Even if your diet consists of whole, nutrient-dense foods, chances are you still need to supplement certain essential vitamins and minerals that support bone density and cellular health. Start with bioavailable forms of the following:

  • Calcium – necessary to build and maintain strong bones; supports a healthy heart, nervous system, and muscular system
  • Magnesium – proven to help prevent osteoporosis, increase energy, and relieve muscle aches and pains
  • Vitamins C & D – known to have benefits beyond bone health, including protecting against cancer and diabetes

Physical Activity

Movement is essential to whole health. Coordination, flexibility, mobility, and stability—all of which are improved by physical activity—are key elements of balance. A strong body is a healthy body!

Yoga has innumerable benefits to the mind, body, and spirit. Whether moving, transitioning, or adjusting in this bendy practice, the body is constantly challenged to find balance. The great thing is that it doesn’t require an expensive membership to reap the benefits! Below are a few poses that you can do in the comfort of your own home to improve muscle tone and increase core strength:

  • Utkatasana / Chair Pose
  • Vrksasana / Tree Pose
  • Parighasana / Gate Pose
  • Garudasana / Eagle Pose
  • Parivrtta Trikonasana / Revolved Standing Triangle
  • Virabhadrasana / Warrior 1

(Images via Yoga Journal


Whether you’re standing to wash dishes or busy at work in the office, it is important to be mindful of your posture. As most of us work long hours and often find ourselves slumped over a keyboard or smart phone, healthy posture is increasingly difficult to maintain. To do so, you will need to have strong postural muscles and overall awareness of your body positioning. 

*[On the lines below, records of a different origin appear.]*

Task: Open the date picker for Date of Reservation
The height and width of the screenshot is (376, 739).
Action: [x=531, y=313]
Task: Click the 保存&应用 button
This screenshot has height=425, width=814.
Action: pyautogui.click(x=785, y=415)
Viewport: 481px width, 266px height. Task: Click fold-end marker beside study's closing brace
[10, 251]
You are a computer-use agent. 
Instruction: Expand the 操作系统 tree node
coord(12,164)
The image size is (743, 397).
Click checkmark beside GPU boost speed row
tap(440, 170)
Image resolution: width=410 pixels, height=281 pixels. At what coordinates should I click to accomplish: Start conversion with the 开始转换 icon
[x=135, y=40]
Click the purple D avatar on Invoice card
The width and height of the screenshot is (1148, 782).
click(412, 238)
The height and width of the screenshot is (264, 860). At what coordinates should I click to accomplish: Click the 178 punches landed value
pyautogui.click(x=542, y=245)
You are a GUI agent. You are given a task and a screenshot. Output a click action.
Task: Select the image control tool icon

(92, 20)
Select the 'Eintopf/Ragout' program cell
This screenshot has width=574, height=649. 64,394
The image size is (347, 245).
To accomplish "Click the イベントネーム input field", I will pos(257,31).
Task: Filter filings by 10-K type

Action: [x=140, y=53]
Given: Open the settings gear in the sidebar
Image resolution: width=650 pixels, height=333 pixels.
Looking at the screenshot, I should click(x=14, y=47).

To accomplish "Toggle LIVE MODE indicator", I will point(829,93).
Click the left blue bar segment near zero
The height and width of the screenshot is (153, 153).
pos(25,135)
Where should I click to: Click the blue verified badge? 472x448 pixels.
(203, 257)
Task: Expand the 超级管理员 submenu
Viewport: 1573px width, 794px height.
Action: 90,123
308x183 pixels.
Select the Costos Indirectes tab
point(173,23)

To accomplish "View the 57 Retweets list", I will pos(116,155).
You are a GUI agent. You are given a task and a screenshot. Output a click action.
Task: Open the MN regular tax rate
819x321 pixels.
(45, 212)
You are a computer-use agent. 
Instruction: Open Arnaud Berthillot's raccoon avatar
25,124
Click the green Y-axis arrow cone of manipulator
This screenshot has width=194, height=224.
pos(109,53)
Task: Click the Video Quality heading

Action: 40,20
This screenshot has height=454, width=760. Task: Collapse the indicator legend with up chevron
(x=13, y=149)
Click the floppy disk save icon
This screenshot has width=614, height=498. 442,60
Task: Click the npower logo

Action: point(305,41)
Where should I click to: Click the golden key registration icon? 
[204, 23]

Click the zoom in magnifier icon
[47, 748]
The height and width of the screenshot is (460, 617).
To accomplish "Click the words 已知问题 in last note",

Among many things, good posture slows the natural wear of our joints, decreases undue stress on ligaments, and prevents fatigue as muscles are used more efficiently. As far as physical appearance goes, you’ll appear more alert and professional when you’re sitting tall and strong. Win, win!

Balance in the Workplace

FluidStance decks bring natural motion to an otherwise still environment. Adding to their total body benefits, 83% of users reported being happier and 76% more comfortable, all while remaining focused on the task at hand. If you don’t have the opportunity to stand, an exercise ball will also challenge you to stabilize your core and improve balance.

Here are a few tips to maintain balance throughout the day:

  • Move frequently. It takes muscle strength to sit and stand! Every hour, step away from your desk to do squats, jumping jacks, or even a simple stretch.
  • Whenever possible, take the stairs instead of the elevator.
  • Shoot for 10,000 steps per day.

As with anything else, finding balance takes practice. Be consistent in your efforts and realize that seemingly small changes add up!